El gusto por la moda expresado en las modificadas motocicletas se extendía también al vestuario en que predominaban estrechos trajes a medida complementados con corbatas apenas testimoniales al compás de la infaltable música más reciente. Adoptaron locales exclusivos, como el Twisted Wheel Club, en que exhibir sus vestuarios y bailar toda la noche a golpe de anfetamina y a ritmo de soul, blues, ska o jazz de posguerra. Esbeltos y angulosos, los mods revolucionaron la sociedad de posguerra con sus atuendos elegantes y refinados por momentos, atentos a todo lo moderno a un lado y otro del Atlántico asociado con lo sofisticado. No fue un movimiento clasista pues se extendió a todas las clases sociales británicas y, más tarde, a latitudes latinas de Europa continental. Los grupos musicales se multiplicaron: The Kinks, The Animals, Small Faces, The Who. La música fue el factor de cohesión de los miembros de esta tribu urbana. En frente, se posicionaron los rockers, de estética desaliñada con abundante cuero y motos de superior cilindrada, interesados en la carretera y el viaje, devotos de un anarquismo rudimentario contrario al aparente elitismo mod.

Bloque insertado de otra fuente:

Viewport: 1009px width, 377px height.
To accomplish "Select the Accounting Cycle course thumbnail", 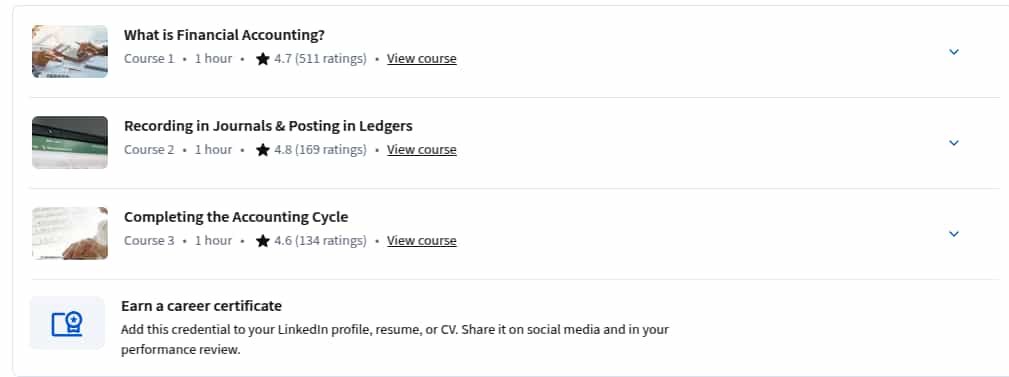I will click(x=69, y=233).
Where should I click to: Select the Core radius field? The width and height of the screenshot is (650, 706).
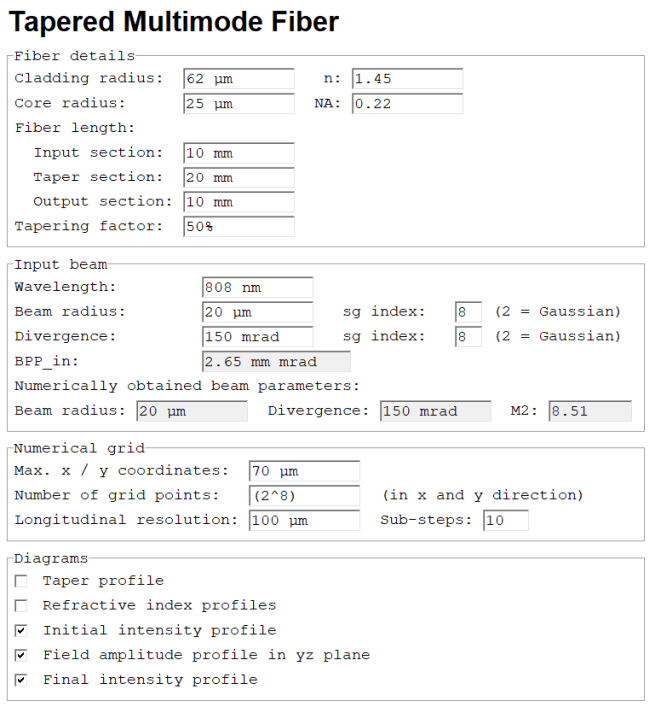tap(239, 104)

            Ambos aportaban a sus integrantes identidad cultural y pertenencia a un colectivo. Subculturas que quizás por primera vez anticiparon la globalización presente, extendiéndose por Occidente a inusitada velocidad. Fanzines, prendas y adornos levantaron un aire de familia al servicio de la inclusión de sus miembros. En sus inicios no faltan gestas que contribuyen al mito en forma de batallas campales entre mods y rockers en las localidades costeras de Brighton, Margate y Hastings a mediados de los sesenta. Una crónica de la época registra: “espectacular batalla entre dos bandas: 800 mods contra 200 rockers”. Esos episodios épicos los convirtió en objeto de curiosidad por el que se interesaron las revistas Life o Paris Match. La literatura reparó en los mods como relata Anthony Burgess en La naranja mecánica (1962), luego llevada al cine por Stanley Kubrick en 1971. Pero quizás el retrato más significativo de esta tribu es la película Quadrophenia (1979), inspirada la ópera rock homónima (1973) de The Who.

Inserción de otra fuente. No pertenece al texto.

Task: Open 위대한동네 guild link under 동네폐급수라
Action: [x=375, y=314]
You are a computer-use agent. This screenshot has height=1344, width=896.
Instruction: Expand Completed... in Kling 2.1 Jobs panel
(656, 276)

            El movimiento mod no se estancó, sino que se fue reinventando ante la pasividad hippy que contrastaba con su energía y determinación. Los mods acapararon un ideal iniciado con los beatniks del Soho y su devoción por el bebop y que luego se trasladó a los skinheads. Con el tiempo se fue desdibujando sin terminar de desvanecerse. Todavía hoy se observa en las calles de ciudades de Londres, España o Italia a individuos con su Seesucker a cuadros o rayas, su afilada corbata siempre en riesgo de desaparición, zapatos Derby o Brogue a dos colores, pelo a lo mod cut y la Lambretta de rigor a la que ya no adornan espejos retrovisores excepto el preceptivo, un viejo fancie o una reedición de La banda de la casa de la bomba y otras crónicas de la era pop de Tom Wolfe bajo el brazo y, sonando en su celular, el tema “House of Rising Sun” de The Animals.